| WORK REQUEST |
In the records below, find the line holding "FAQs (158, 7)" and the line holding "Privacy Policy (772, 1506)". Set down both, with every line between them, exactly.

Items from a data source
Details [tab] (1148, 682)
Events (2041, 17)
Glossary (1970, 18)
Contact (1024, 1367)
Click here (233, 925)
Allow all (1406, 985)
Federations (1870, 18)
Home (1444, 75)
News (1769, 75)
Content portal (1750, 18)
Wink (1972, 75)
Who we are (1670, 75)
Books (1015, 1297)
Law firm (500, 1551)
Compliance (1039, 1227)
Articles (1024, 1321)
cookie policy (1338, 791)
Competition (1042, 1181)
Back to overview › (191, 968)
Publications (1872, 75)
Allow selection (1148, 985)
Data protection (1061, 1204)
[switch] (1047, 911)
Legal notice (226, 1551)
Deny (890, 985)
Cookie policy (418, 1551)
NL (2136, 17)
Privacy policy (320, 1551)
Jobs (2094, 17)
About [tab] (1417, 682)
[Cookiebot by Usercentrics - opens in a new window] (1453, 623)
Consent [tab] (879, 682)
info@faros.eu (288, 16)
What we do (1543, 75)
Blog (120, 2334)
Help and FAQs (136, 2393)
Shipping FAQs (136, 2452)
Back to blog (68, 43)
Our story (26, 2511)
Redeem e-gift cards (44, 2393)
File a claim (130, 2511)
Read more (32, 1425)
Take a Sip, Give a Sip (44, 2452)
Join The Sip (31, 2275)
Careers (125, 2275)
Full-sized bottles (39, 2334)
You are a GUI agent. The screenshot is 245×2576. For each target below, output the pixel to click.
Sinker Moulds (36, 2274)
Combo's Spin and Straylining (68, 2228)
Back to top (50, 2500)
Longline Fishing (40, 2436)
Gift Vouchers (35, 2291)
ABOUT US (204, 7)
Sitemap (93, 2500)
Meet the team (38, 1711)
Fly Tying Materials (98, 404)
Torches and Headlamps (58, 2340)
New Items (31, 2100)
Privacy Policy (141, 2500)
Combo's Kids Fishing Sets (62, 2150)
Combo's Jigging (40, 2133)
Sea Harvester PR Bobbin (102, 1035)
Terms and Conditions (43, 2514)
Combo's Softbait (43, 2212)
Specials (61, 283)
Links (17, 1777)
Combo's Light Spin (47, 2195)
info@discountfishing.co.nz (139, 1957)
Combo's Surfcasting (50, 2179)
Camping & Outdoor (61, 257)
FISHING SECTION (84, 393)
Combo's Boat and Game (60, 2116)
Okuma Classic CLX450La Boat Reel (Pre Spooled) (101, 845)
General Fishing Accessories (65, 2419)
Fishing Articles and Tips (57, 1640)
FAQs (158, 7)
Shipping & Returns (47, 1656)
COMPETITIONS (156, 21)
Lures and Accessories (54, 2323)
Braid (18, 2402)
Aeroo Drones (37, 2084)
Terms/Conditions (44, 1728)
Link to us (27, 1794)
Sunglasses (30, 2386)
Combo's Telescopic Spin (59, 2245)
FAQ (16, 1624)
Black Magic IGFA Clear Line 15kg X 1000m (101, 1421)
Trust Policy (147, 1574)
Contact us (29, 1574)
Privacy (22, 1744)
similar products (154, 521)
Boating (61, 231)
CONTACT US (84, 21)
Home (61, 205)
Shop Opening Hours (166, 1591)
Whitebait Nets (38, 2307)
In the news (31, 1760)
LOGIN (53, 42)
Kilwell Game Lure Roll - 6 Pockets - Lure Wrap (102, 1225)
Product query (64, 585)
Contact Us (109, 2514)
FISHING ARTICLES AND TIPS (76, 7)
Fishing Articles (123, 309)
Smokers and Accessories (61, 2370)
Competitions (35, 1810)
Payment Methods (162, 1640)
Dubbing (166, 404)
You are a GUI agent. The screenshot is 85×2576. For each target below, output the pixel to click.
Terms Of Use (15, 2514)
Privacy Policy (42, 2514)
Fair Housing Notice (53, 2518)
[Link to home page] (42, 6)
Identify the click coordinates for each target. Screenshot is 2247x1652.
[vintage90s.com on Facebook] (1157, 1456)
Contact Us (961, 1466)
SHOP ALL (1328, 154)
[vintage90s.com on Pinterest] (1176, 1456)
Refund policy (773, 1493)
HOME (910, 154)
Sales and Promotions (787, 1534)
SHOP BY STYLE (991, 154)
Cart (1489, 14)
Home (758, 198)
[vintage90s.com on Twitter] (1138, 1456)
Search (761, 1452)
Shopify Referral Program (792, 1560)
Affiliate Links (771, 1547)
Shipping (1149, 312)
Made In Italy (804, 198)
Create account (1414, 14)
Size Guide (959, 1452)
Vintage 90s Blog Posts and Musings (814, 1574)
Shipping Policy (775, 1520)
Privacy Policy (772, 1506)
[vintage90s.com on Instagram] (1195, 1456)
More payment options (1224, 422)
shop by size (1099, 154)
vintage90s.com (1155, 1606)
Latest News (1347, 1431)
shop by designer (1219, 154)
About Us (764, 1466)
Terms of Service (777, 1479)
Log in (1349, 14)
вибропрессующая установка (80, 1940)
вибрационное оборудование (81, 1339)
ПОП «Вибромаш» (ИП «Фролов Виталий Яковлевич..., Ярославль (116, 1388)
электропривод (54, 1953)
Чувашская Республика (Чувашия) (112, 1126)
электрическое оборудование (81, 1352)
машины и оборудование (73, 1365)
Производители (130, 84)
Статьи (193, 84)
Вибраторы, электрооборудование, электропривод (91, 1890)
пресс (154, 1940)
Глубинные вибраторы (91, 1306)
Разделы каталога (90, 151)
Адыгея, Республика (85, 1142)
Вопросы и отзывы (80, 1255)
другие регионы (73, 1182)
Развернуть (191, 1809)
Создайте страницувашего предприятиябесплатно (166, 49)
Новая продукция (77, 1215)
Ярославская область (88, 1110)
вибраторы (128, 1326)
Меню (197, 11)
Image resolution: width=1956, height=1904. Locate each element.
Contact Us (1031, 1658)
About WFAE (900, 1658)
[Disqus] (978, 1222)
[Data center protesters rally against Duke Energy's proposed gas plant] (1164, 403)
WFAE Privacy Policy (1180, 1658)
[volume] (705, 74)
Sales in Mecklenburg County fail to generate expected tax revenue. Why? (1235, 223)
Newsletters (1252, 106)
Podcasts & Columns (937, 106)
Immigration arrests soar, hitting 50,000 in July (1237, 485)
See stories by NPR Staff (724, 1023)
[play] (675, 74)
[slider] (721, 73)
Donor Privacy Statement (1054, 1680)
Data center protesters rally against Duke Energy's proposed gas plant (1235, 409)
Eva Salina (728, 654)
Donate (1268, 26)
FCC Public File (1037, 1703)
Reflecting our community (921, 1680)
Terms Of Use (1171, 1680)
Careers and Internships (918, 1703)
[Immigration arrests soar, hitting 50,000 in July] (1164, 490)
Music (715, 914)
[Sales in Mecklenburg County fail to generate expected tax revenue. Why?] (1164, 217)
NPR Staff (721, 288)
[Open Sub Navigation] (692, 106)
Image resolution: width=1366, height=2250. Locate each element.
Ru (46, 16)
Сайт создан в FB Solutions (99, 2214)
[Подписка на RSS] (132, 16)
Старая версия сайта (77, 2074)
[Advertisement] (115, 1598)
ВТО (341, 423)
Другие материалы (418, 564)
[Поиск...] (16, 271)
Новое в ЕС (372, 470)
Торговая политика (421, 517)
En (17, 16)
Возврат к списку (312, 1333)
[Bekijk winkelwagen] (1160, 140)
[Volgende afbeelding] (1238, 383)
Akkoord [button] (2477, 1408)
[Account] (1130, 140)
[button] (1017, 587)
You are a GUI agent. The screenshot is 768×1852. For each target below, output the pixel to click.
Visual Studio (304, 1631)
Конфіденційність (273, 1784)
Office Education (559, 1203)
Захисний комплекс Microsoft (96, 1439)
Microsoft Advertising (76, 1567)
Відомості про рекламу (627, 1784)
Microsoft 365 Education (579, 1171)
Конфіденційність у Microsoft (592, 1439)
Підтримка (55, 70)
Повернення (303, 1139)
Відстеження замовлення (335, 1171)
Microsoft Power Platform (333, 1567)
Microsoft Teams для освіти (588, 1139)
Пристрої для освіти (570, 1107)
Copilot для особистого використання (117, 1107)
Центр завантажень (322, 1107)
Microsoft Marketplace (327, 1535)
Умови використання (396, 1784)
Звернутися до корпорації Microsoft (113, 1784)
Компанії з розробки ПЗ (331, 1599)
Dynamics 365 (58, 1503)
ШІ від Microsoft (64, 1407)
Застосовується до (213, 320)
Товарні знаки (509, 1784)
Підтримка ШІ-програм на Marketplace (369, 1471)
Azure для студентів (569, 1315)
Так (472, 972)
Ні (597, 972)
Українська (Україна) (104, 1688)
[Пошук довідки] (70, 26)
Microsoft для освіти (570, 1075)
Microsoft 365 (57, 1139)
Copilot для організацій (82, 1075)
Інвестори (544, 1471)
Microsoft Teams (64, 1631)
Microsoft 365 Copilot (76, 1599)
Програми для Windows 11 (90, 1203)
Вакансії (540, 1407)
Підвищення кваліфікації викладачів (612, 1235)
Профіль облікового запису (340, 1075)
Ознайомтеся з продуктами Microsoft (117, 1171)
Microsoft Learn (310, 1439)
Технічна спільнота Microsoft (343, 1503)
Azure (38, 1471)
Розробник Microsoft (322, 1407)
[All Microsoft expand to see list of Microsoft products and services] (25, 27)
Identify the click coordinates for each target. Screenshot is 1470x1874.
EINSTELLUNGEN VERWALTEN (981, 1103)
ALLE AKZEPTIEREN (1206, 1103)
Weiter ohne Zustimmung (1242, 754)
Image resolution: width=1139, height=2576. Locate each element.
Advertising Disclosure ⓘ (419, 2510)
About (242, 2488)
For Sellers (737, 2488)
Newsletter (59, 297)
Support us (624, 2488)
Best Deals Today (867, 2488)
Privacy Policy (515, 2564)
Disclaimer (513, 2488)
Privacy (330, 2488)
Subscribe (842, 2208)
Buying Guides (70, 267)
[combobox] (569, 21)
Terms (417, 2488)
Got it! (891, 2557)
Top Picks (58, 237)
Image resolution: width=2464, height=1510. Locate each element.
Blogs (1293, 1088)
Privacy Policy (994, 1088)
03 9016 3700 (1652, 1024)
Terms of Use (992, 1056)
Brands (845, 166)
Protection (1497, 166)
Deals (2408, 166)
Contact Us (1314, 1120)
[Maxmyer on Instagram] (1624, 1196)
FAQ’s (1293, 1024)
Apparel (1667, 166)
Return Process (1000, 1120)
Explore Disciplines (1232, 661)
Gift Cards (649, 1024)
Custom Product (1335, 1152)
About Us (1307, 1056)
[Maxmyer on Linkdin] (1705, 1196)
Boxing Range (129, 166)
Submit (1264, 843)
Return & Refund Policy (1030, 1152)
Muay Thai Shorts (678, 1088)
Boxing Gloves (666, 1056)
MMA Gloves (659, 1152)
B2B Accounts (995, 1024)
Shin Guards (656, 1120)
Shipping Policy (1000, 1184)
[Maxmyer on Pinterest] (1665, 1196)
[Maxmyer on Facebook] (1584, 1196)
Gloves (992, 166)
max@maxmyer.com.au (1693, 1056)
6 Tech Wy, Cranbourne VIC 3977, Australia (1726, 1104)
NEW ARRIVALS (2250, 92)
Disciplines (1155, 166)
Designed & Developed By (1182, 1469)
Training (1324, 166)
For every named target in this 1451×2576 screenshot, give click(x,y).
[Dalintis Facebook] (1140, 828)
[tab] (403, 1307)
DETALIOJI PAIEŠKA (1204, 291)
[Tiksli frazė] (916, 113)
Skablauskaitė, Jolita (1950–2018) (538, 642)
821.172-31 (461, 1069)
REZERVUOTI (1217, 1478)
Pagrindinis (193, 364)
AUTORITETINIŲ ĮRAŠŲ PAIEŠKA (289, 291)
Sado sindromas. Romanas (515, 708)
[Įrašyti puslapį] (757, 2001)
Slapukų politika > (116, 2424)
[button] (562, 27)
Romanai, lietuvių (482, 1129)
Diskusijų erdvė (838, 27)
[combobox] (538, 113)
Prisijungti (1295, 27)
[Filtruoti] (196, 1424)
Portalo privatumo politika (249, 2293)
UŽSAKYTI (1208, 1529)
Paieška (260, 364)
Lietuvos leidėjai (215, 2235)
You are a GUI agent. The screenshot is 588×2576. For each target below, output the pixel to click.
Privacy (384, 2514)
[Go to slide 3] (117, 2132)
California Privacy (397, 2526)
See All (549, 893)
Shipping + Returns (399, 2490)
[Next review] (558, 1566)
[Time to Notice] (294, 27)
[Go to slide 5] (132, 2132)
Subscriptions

| ANSWER SECTION |
FAQs (158, 7)
Shipping & Returns (47, 1656)
COMPETITIONS (156, 21)
Lures and Accessories (54, 2323)
Braid (18, 2402)
Aeroo Drones (37, 2084)
Terms/Conditions (44, 1728)
Link to us (27, 1794)
Sunglasses (30, 2386)
Combo's Telescopic Spin (59, 2245)
FAQ (16, 1624)
Black Magic IGFA Clear Line 15kg X 1000m (101, 1421)
Trust Policy (147, 1574)
Contact us (29, 1574)
Privacy (22, 1744)
similar products (154, 521)
Boating (61, 231)
CONTACT US (84, 21)
Home (61, 205)
Shop Opening Hours (166, 1591)
Whitebait Nets (38, 2307)
In the news (31, 1760)
LOGIN (53, 42)
Kilwell Game Lure Roll - 6 Pockets - Lure Wrap (102, 1225)
Product query (64, 585)
Contact Us (109, 2514)
FISHING ARTICLES AND TIPS (76, 7)
Fishing Articles (123, 309)
Smokers and Accessories (61, 2370)
Competitions (35, 1810)
Payment Methods (162, 1640)
Dubbing (166, 404)
You are a GUI agent. The screenshot is 85×2576. For each target below, output the pixel to click.
Terms Of Use (15, 2514)
Privacy Policy (42, 2514)
Fair Housing Notice (53, 2518)
[Link to home page] (42, 6)
Identify the click coordinates for each target. Screenshot is 2247x1652.
[vintage90s.com on Facebook] (1157, 1456)
Contact Us (961, 1466)
SHOP ALL (1328, 154)
[vintage90s.com on Pinterest] (1176, 1456)
Refund policy (773, 1493)
HOME (910, 154)
Sales and Promotions (787, 1534)
SHOP BY STYLE (991, 154)
Cart (1489, 14)
Home (758, 198)
[vintage90s.com on Twitter] (1138, 1456)
Search (761, 1452)
Shopify Referral Program (792, 1560)
Affiliate Links (771, 1547)
Shipping (1149, 312)
Made In Italy (804, 198)
Create account (1414, 14)
Size Guide (959, 1452)
Vintage 90s Blog Posts and Musings (814, 1574)
Shipping Policy (775, 1520)
Privacy Policy (772, 1506)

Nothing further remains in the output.